● **AIM OF THE EXERCISE**:
Your copy should begin at the line containing "Image resolution: width=390" and end at the last line of the records; transcribe those lines exactly and leave out every picture.

● **DATA RECORDS**:
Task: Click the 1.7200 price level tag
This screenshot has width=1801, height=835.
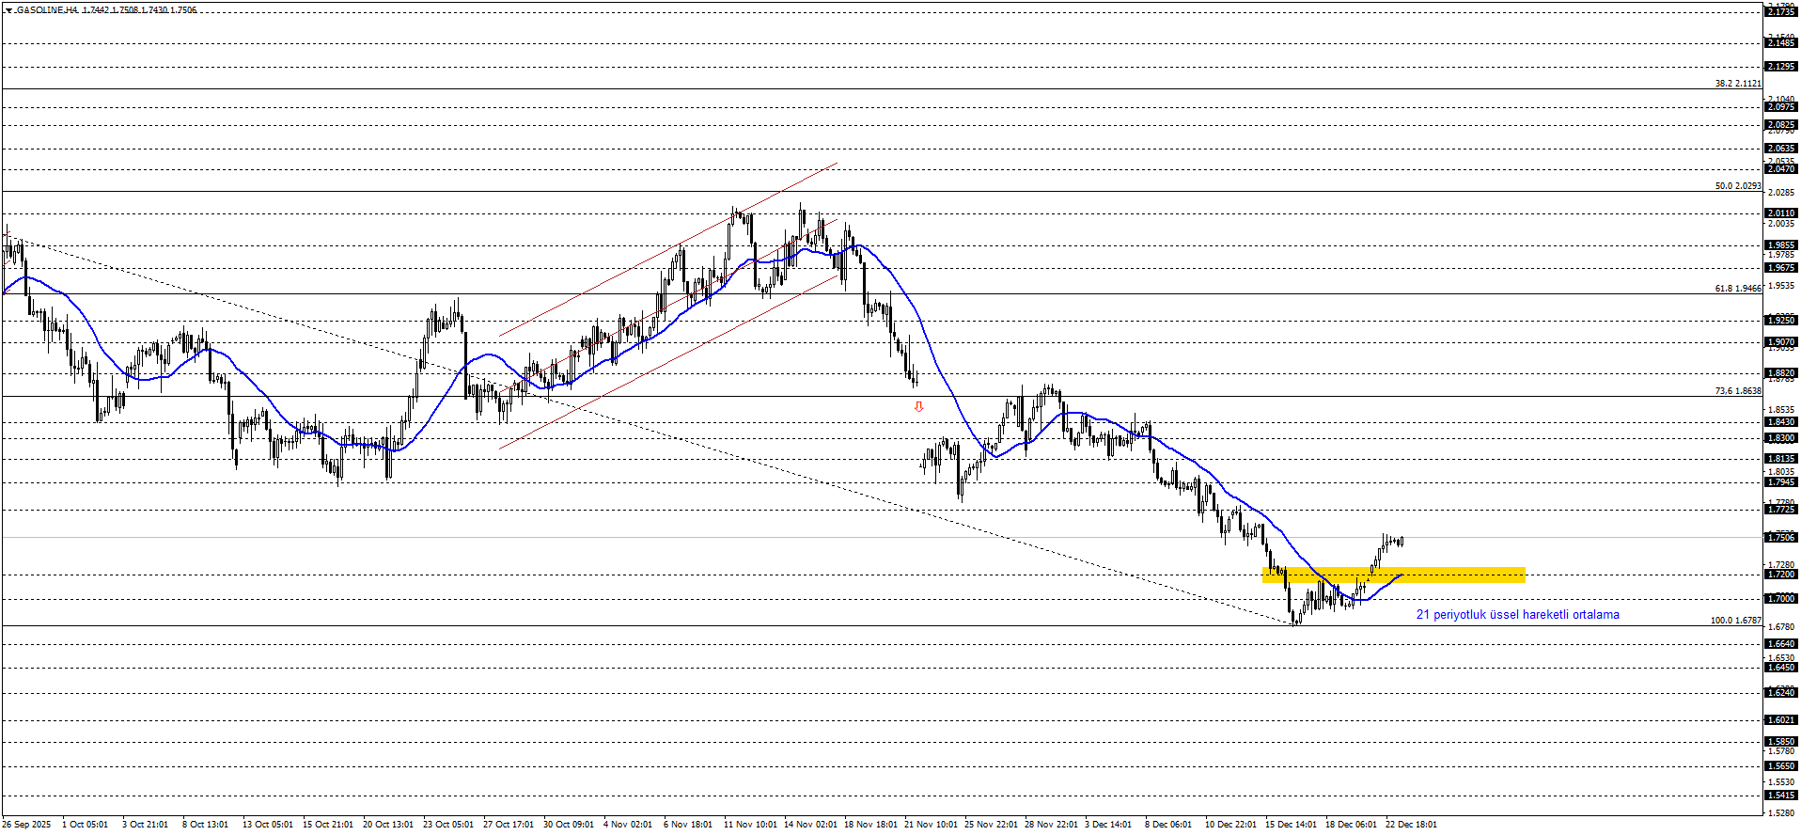Action: pos(1780,575)
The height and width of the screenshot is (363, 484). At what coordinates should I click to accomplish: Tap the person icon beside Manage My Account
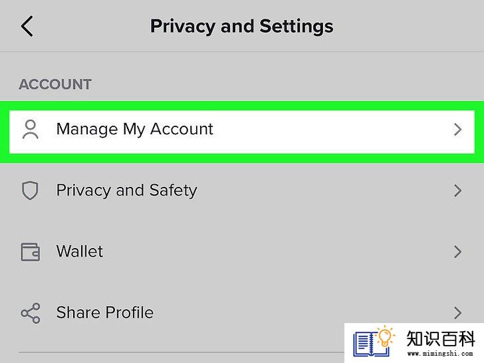[31, 130]
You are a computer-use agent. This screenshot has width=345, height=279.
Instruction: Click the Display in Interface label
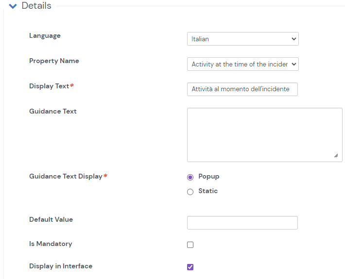pyautogui.click(x=61, y=266)
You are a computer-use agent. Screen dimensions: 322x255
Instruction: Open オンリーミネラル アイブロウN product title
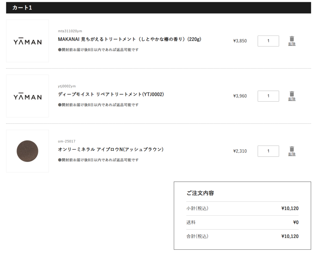pos(111,149)
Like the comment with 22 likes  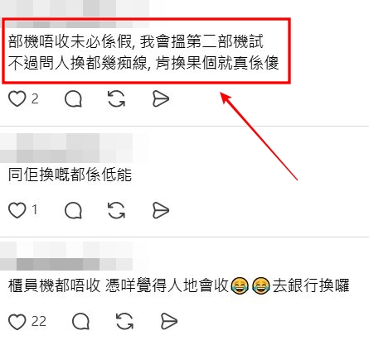click(x=17, y=322)
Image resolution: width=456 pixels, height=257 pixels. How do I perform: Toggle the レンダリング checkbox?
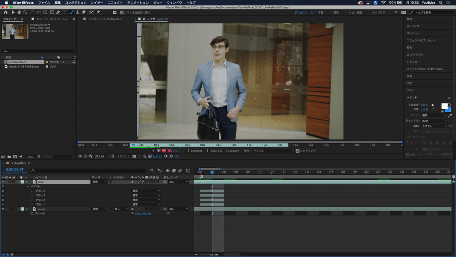[x=298, y=151]
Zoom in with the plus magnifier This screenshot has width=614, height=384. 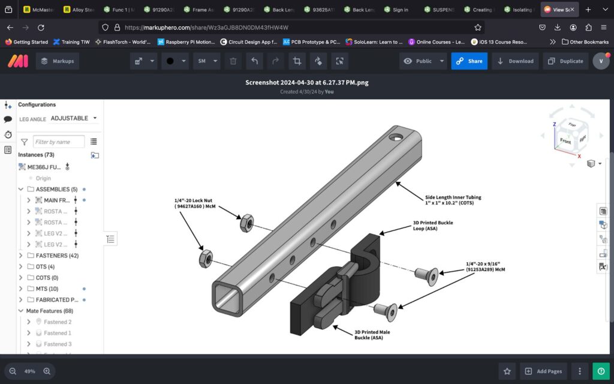47,371

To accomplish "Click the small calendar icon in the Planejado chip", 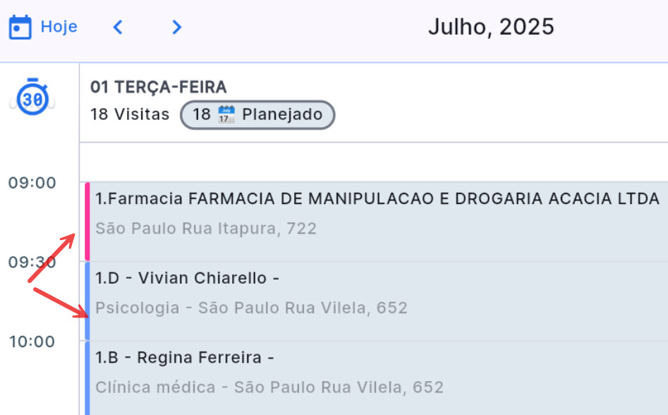I will click(226, 114).
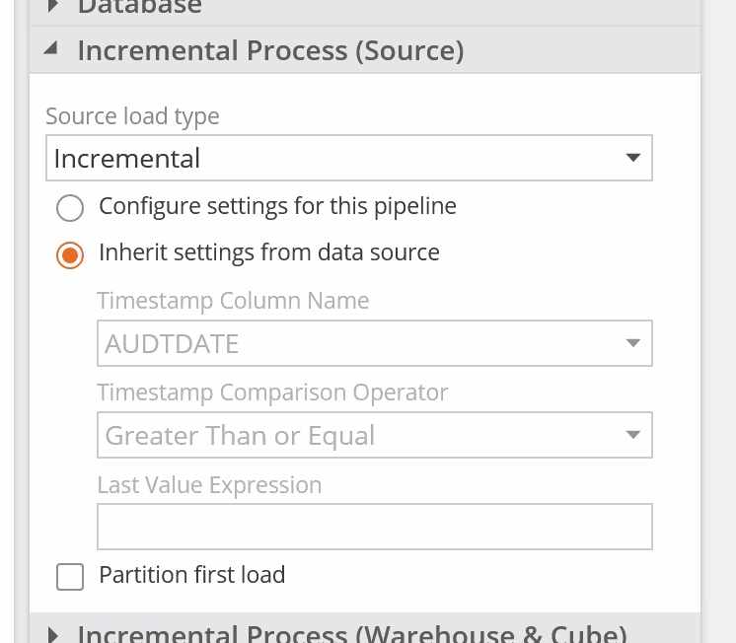Click the Last Value Expression text field
Image resolution: width=736 pixels, height=643 pixels.
tap(374, 527)
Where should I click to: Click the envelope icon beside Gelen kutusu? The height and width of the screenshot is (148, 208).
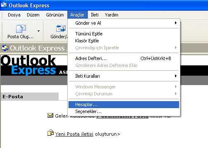pos(50,116)
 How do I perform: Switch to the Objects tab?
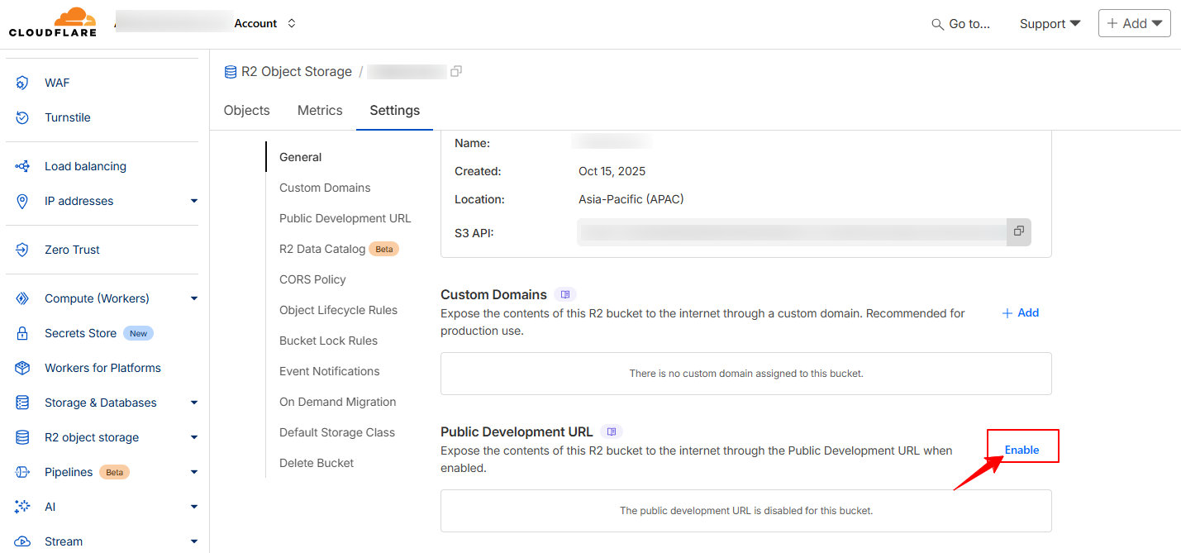tap(246, 111)
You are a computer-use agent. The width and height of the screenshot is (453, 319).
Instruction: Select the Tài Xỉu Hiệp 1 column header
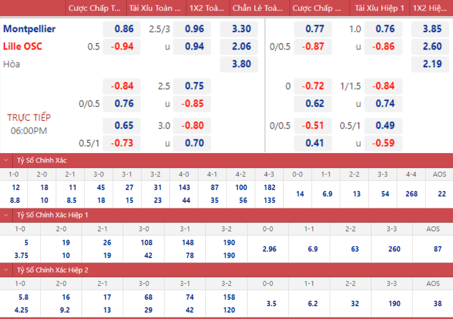click(x=379, y=8)
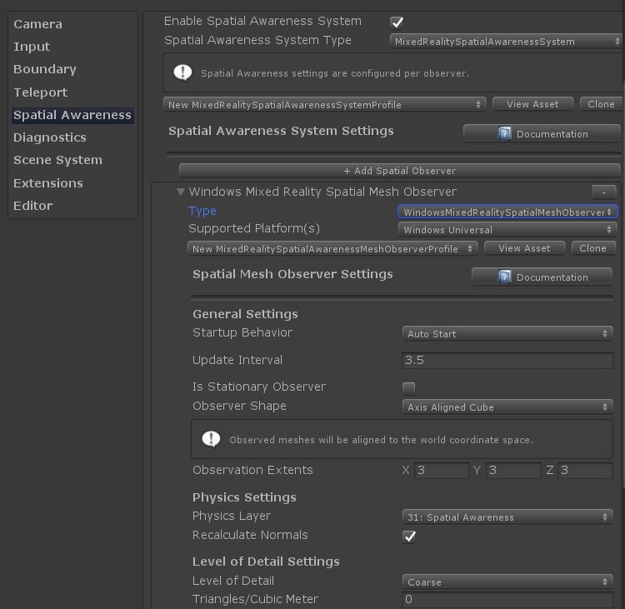Enable the Is Stationary Observer checkbox
Image resolution: width=625 pixels, height=609 pixels.
(x=409, y=387)
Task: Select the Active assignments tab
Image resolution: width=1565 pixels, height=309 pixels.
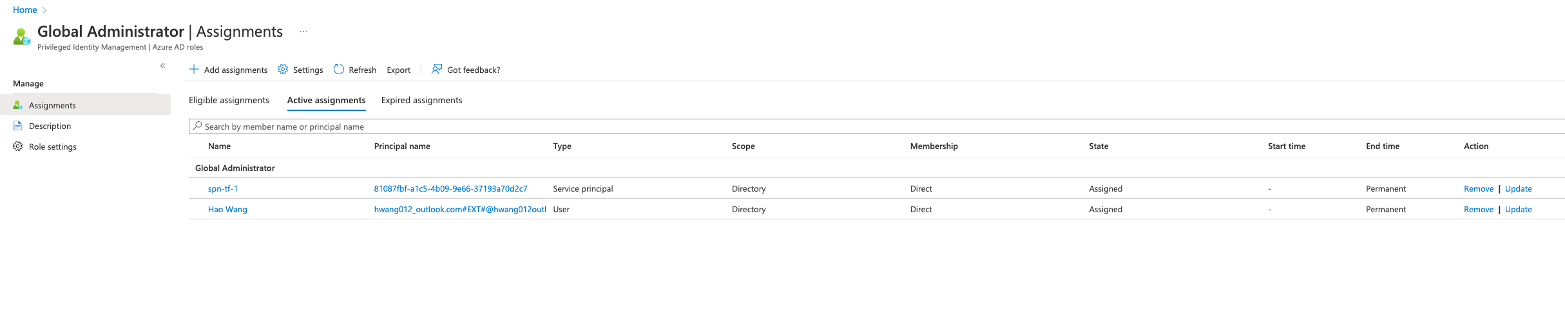Action: [327, 100]

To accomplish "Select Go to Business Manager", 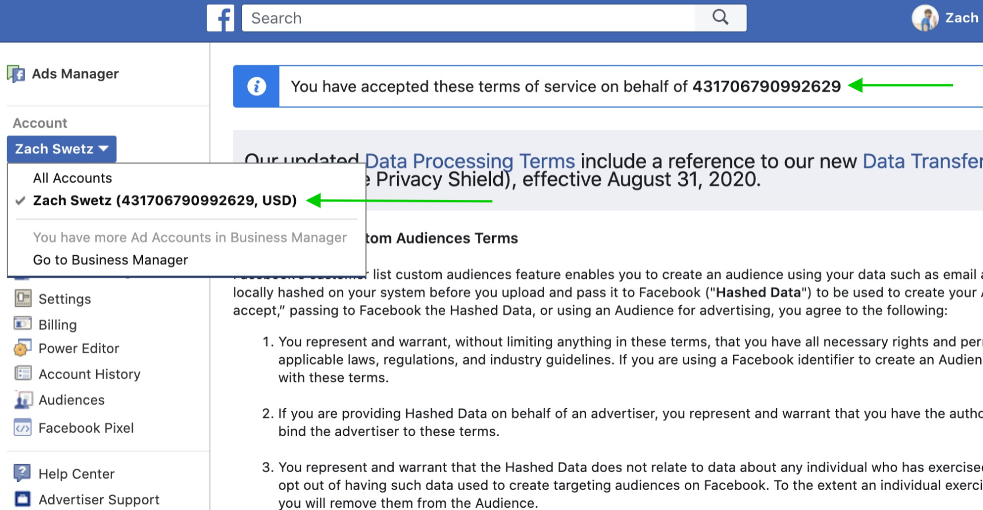I will (x=110, y=260).
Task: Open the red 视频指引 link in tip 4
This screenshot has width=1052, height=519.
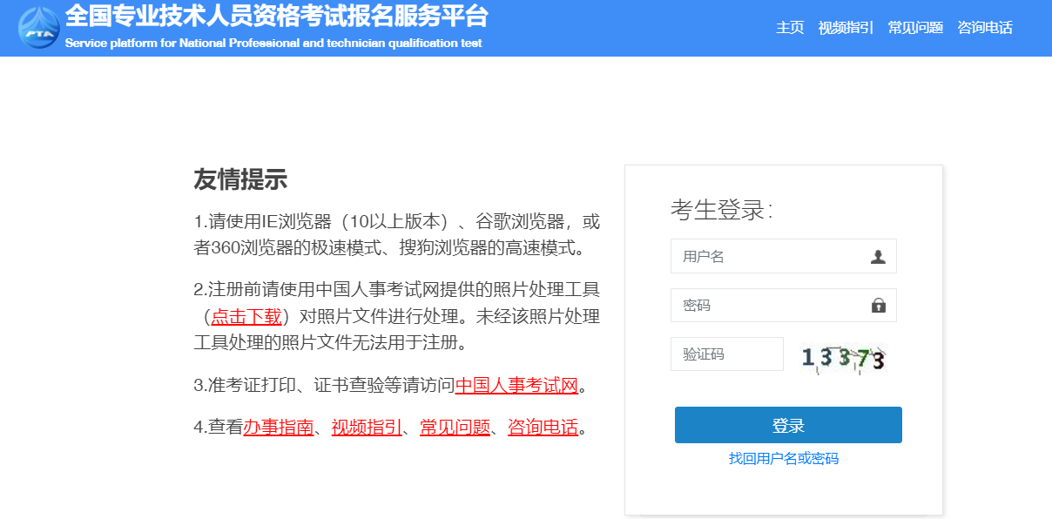Action: [x=367, y=428]
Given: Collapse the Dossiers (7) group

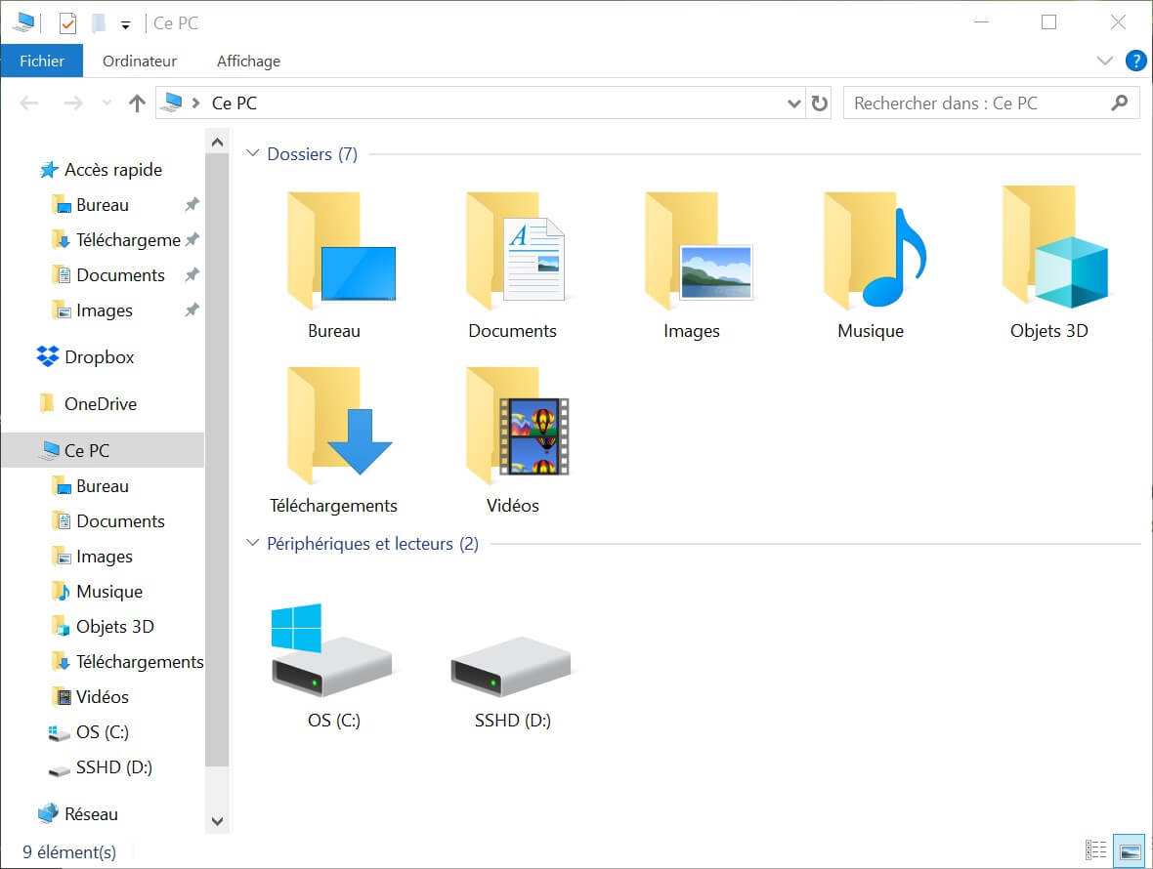Looking at the screenshot, I should click(253, 154).
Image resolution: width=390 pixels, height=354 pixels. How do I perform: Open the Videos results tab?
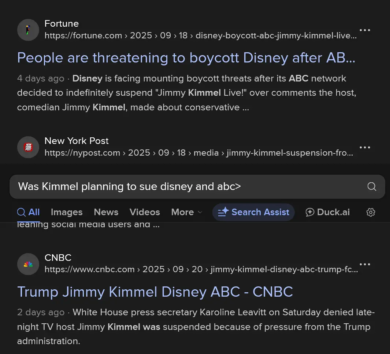[145, 212]
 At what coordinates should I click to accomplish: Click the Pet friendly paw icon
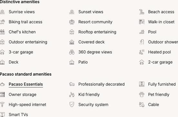(142, 94)
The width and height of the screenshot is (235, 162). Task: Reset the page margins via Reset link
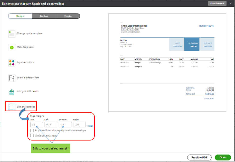pyautogui.click(x=90, y=126)
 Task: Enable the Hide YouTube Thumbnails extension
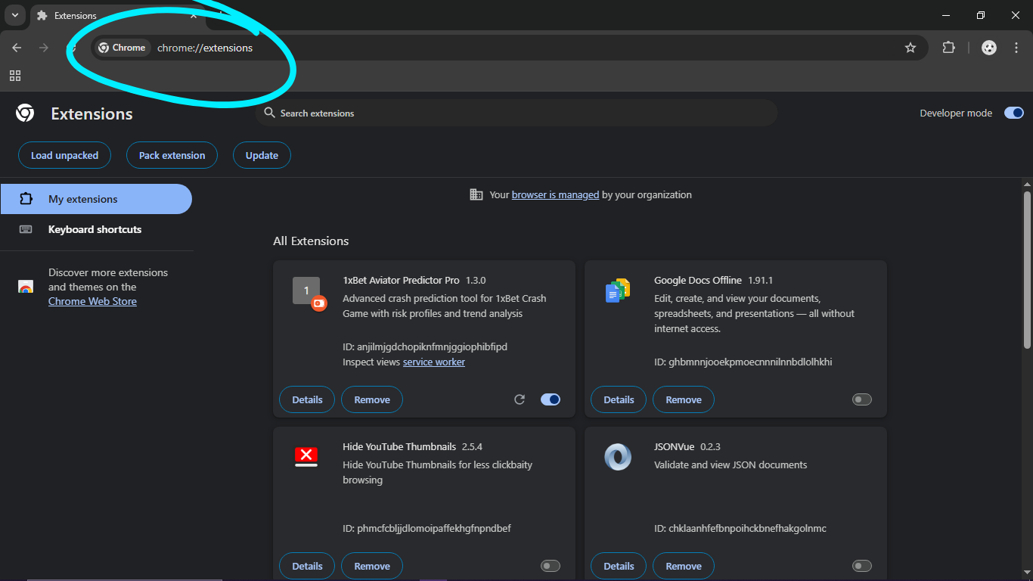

● **REPLY**:
Image resolution: width=390 pixels, height=354 pixels. How do I perform: Open the Videos results tab?
[145, 212]
 At what coordinates should I click to accomplish: Click the Pet friendly paw icon
(142, 94)
The width and height of the screenshot is (235, 162). Task: Reset the page margins via Reset link
pyautogui.click(x=90, y=126)
 Task: Enable the Hide YouTube Thumbnails extension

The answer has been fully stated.